Comment Education, not laws (Score 0) 324

Denying the Holocaust is illegal here in Germany not because of opinion but because it is a false statement, clearly and irrefutably documented.

Do you arrest people who deny evolution or climate change? These are clearly and irrefutably documented facts. The reason that denying the holocaust is illegal is entirely because of public opinion - or rather public fear as to what it might lead to. It happens to be a false statement too but that is justification after the fact otherwise why single out just the one false statement from all the other false things idiots say?

The danger with laws like this is that they try to force individuals into thinking or believing a particular thing. No matter how well intentioned it is this simply does not work. The only way to fight ignorance, even willful ignorance, is with education not laws.
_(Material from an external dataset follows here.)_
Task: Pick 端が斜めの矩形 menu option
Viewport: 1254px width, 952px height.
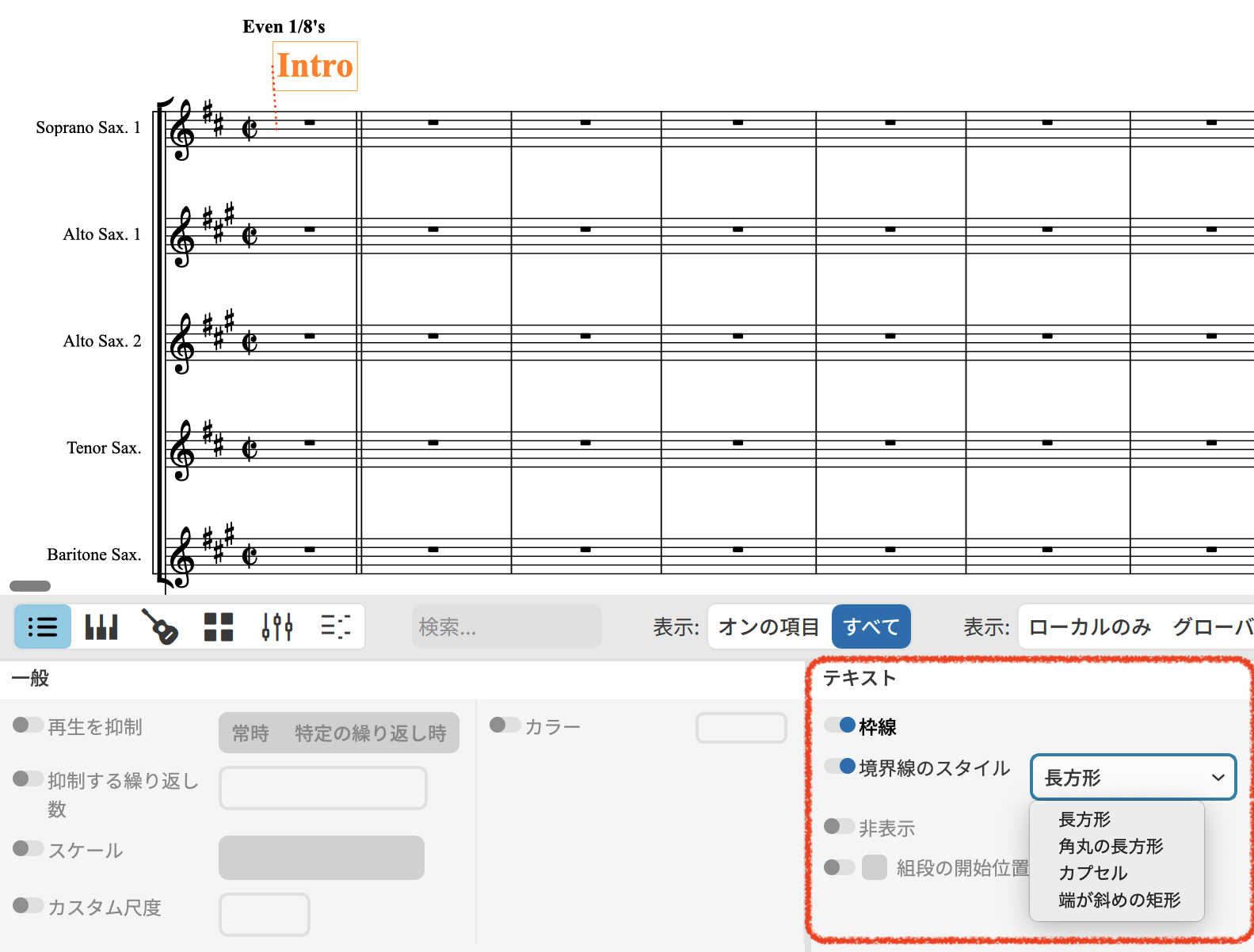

Think of it like a vaccination: education does not seem to take hold in everyone exposed to it but so long as it reaches enough of the population there is sufficient immunity that stupidity and ignorance can't become dangerous and spread.

Comment Economics...and politics (Score 2) 518

yup, they're economists basing everything around economics.

True, but the proposal is not just economics but economics with a political bias thrown in. For example you could allow selling of human organs to encourage supply while requiring that they are sold to a central agency that then distributes them to hospitals based on where they will be most effective. This would be using economics to encourage supply while still maximizing the life saving potential of those organs by directing them based on medical need and prognosis rather than bank balance. It would probably also work well in the majority of countries which have a national health care system.

While I'm still not sure I really agree with even this it would be one way to use economics to address the stated problem of a lack of supply. Of course it would not let rich people use their money to get preferential access to organs but surely this was an unimportant, unintended side-effect of the original proposal, right?

Comment Re:The actual catch is ... (Score 5, Insightful) 167

... the world out there will NOT believe in you when they know you are from Russia

Really? All of my Russian colleagues in physics are incredibly talented and well trained and have great senses of humor too! Based on this experience I'd have zero hesitation in accepting a suitably skilled Russian grad student and I hope this programme causes more of them to apply to my institute. If they have to go back to work in Russia afterwards then that's not a bad thing - science it a global enterprise and it will undoubtedly help Russia build ties with the global community is is good for everyone.